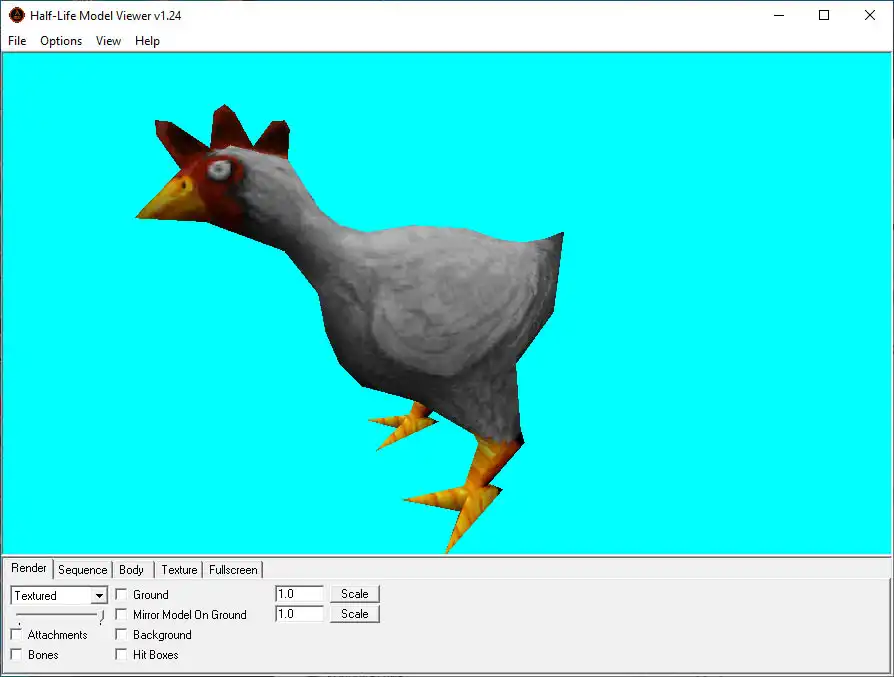Switch to the Texture tab
This screenshot has height=677, width=894.
[179, 570]
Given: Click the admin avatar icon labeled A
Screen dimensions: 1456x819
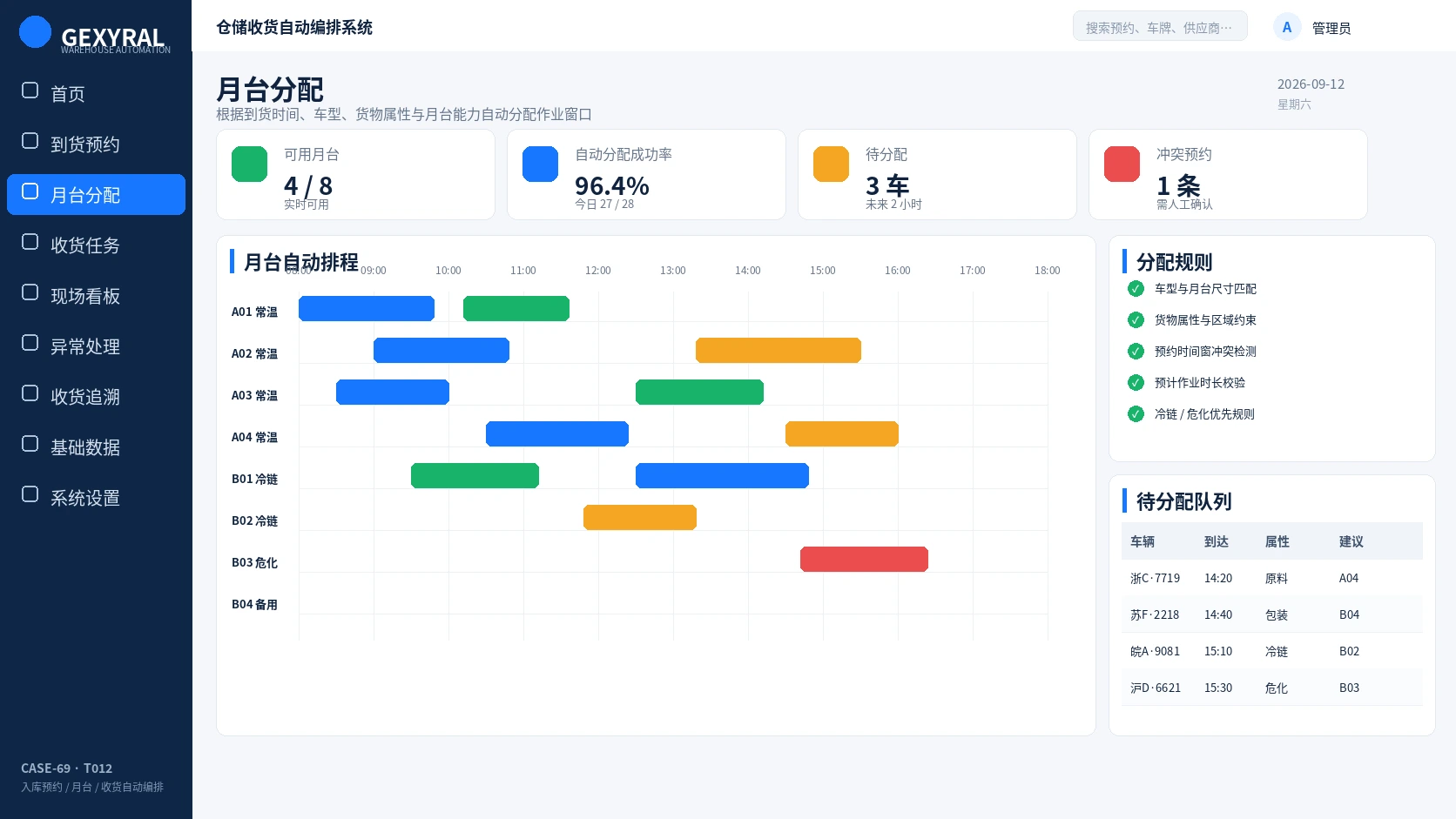Looking at the screenshot, I should 1287,27.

[SHORT PROBLEM] Copy out the material above word for word, leaving out the pictures.

[ANSWER TO THE TASK]
Switch to the Texture tab
This screenshot has height=677, width=894.
[179, 570]
Given: Click the admin avatar icon labeled A
Screen dimensions: 1456x819
Looking at the screenshot, I should 1287,27.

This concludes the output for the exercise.